I have no fucking clue how the Saints can continue to afford the team they already have let alone one with Jadeveon Clowney along with whatever contract they may give Alvin Kamara unless the NFL salary cap is more of a guideline than a hard rule, like the elbow rule for a casual game of beer pong in a house that doesn't have any Hardos in it. However, since Clowney has his own personal chef (which everyone knows is the secret to being in great shape), I am giving the Saints an A for this signing that is definitely happening because you don't have your private chef cook for a guest unless you are getting something back in return.
Wanna get hungry on the Saturday morning of Labor Day Weekend, thus ensuring you absolutely hammer today's BBQ?

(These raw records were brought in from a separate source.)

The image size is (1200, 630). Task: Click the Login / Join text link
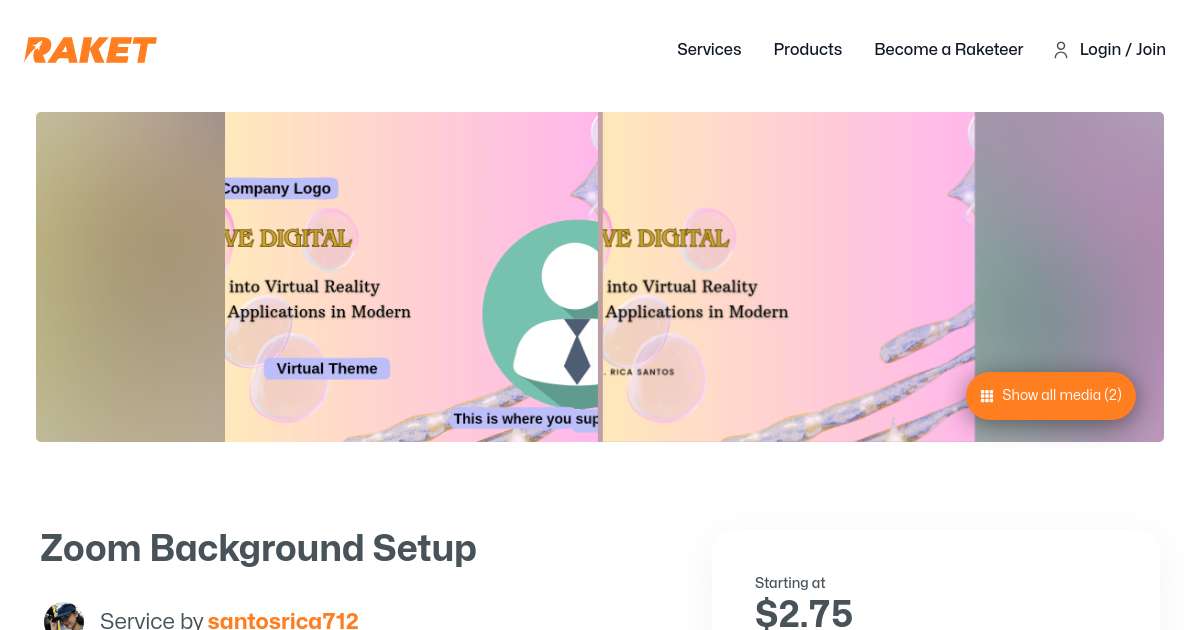[1122, 49]
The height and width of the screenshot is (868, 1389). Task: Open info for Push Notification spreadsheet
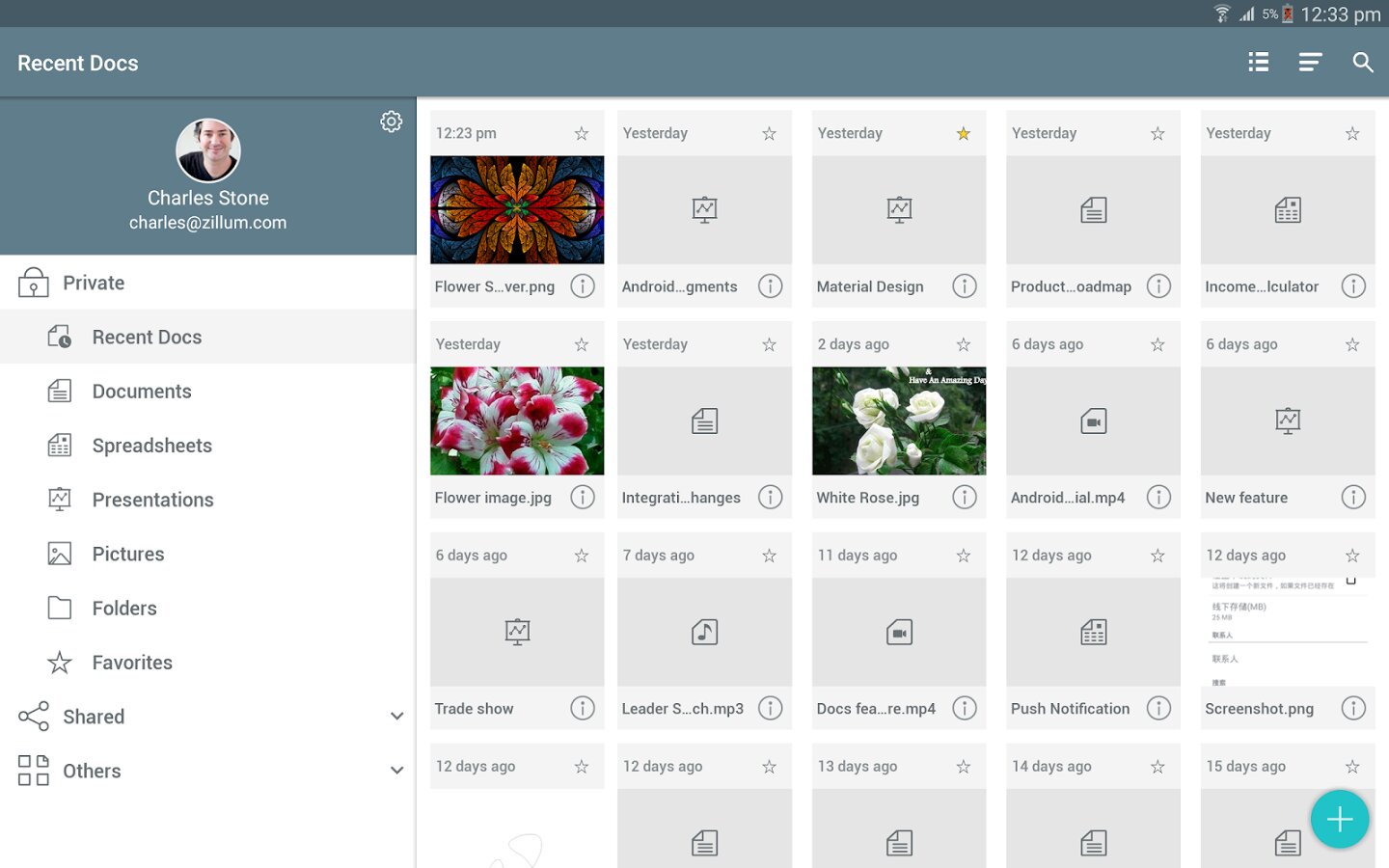coord(1158,709)
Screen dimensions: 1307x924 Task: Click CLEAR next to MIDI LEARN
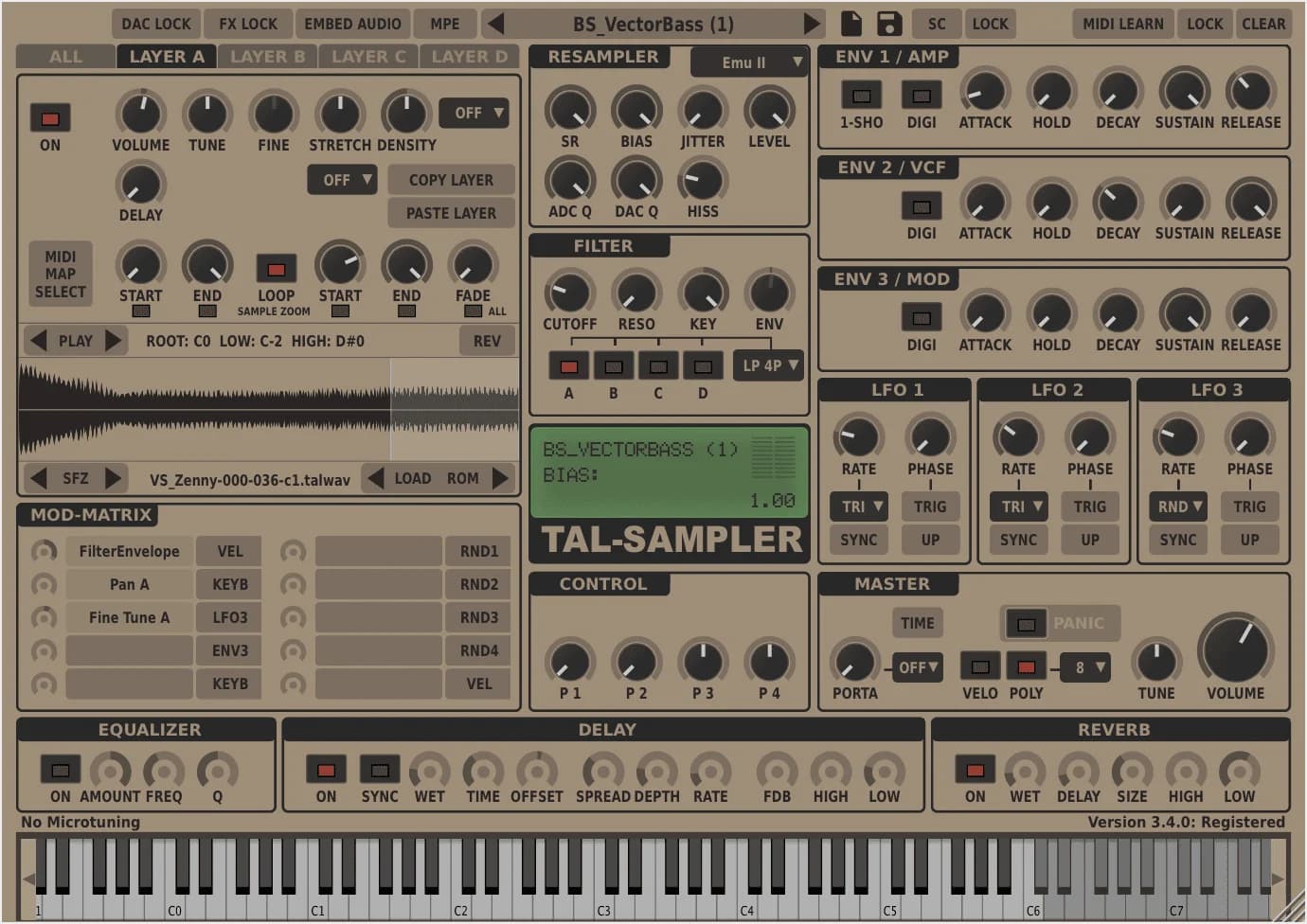pyautogui.click(x=1264, y=24)
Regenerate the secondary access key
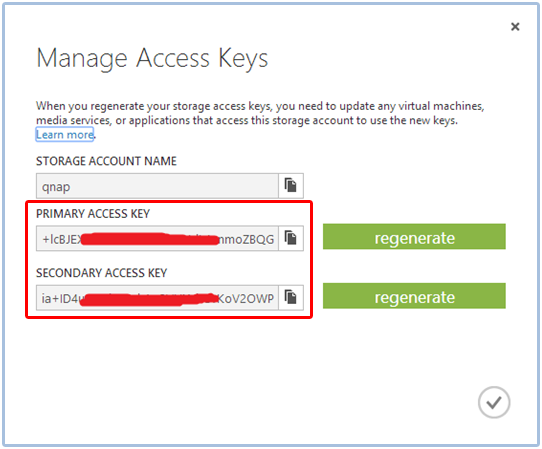The image size is (542, 449). coord(414,296)
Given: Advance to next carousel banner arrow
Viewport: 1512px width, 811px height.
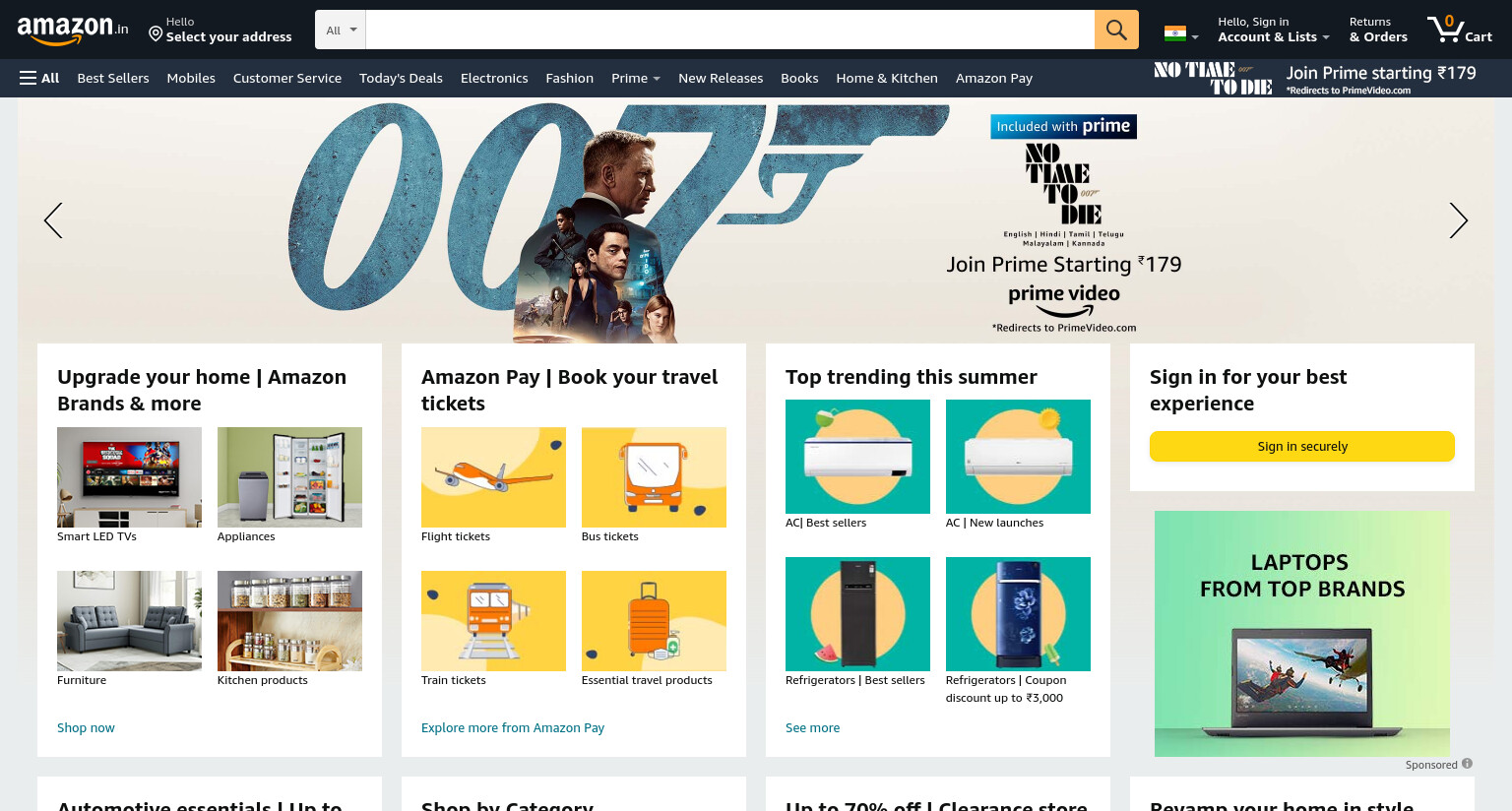Looking at the screenshot, I should point(1458,220).
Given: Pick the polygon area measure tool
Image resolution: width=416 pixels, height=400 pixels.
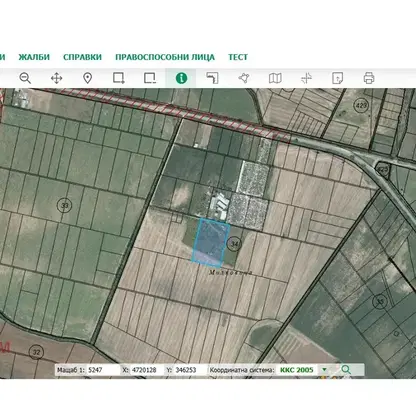Looking at the screenshot, I should 244,78.
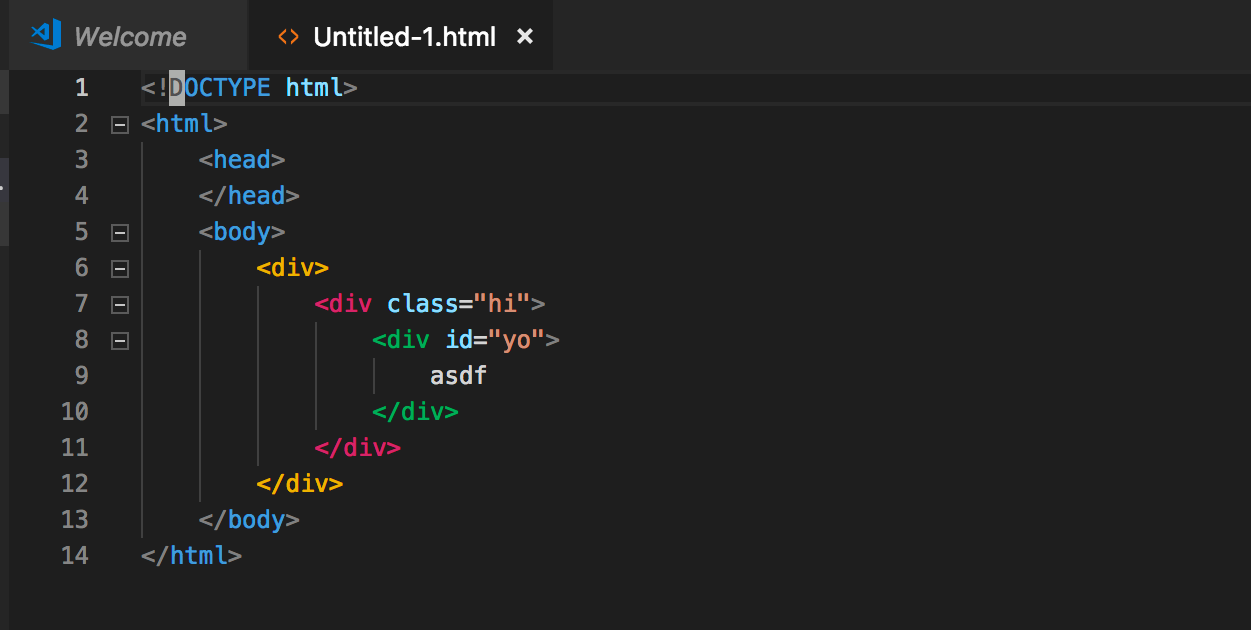
Task: Switch to the Welcome tab
Action: pos(128,36)
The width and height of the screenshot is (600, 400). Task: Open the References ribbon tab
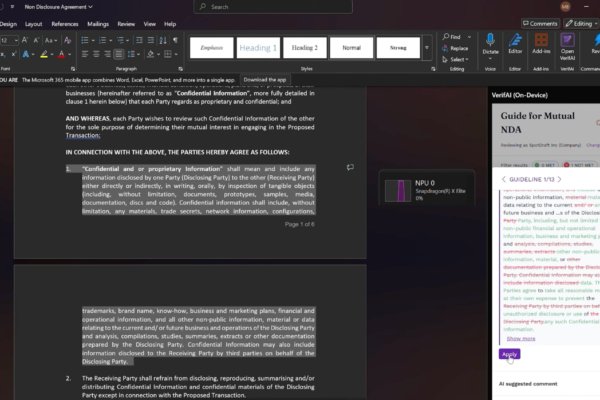pos(65,23)
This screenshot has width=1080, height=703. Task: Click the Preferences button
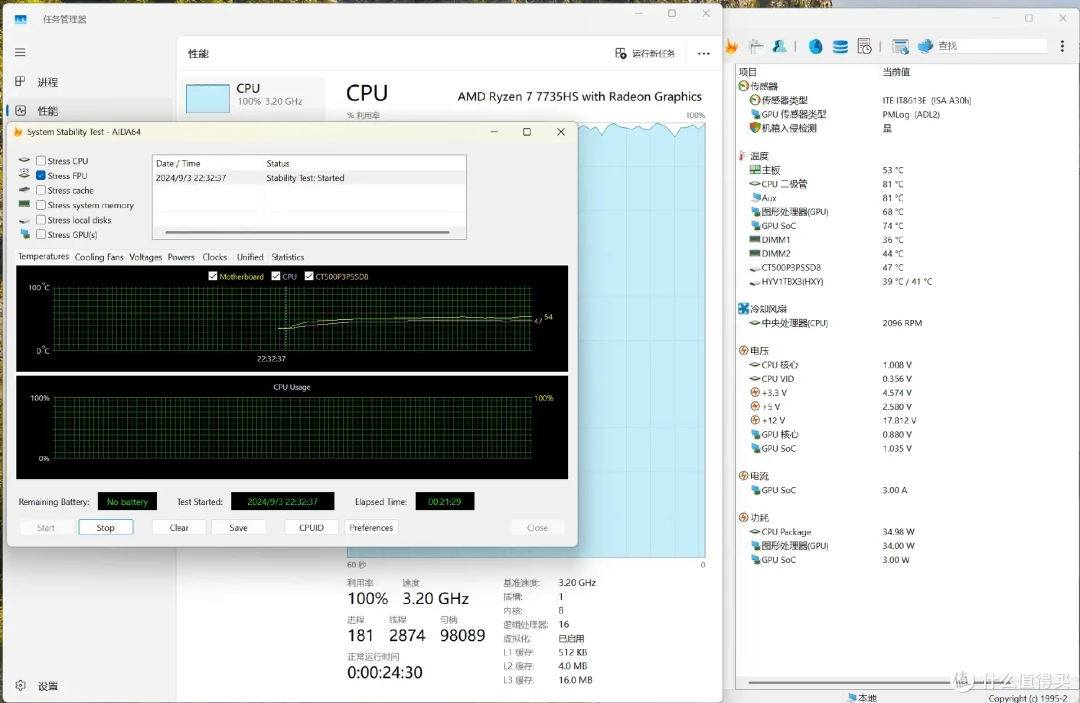tap(371, 527)
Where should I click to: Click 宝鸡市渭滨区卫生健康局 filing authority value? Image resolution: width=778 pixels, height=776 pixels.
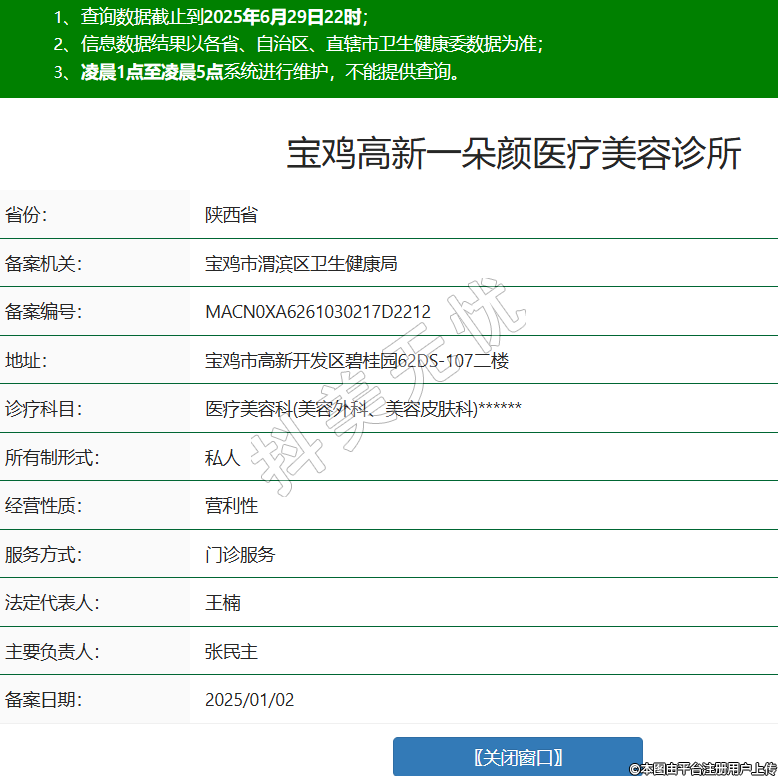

P.S. Part of me can't believe Clowney is STILL unsigned less than a week before the NFL season kicks off while part of me marvels at the genius of skipping a shitshow corona training camp while still getting a decent chunk of change before signing what feels like a decent sized one year Prove It deal. If the anniversary of Clowney's tackle + fumble recovery vs. Michigan had happened in early September instead of January 1st, I guarantee Clowney's agent would be sorting through NFL record contract offers since NFL GMs social media feeds would have been flooded with video of this murder and it's impossible not to expect this guy to become the best defender in football even if the bowl game it happened in is almost 8 years old, which is the age of a third grader.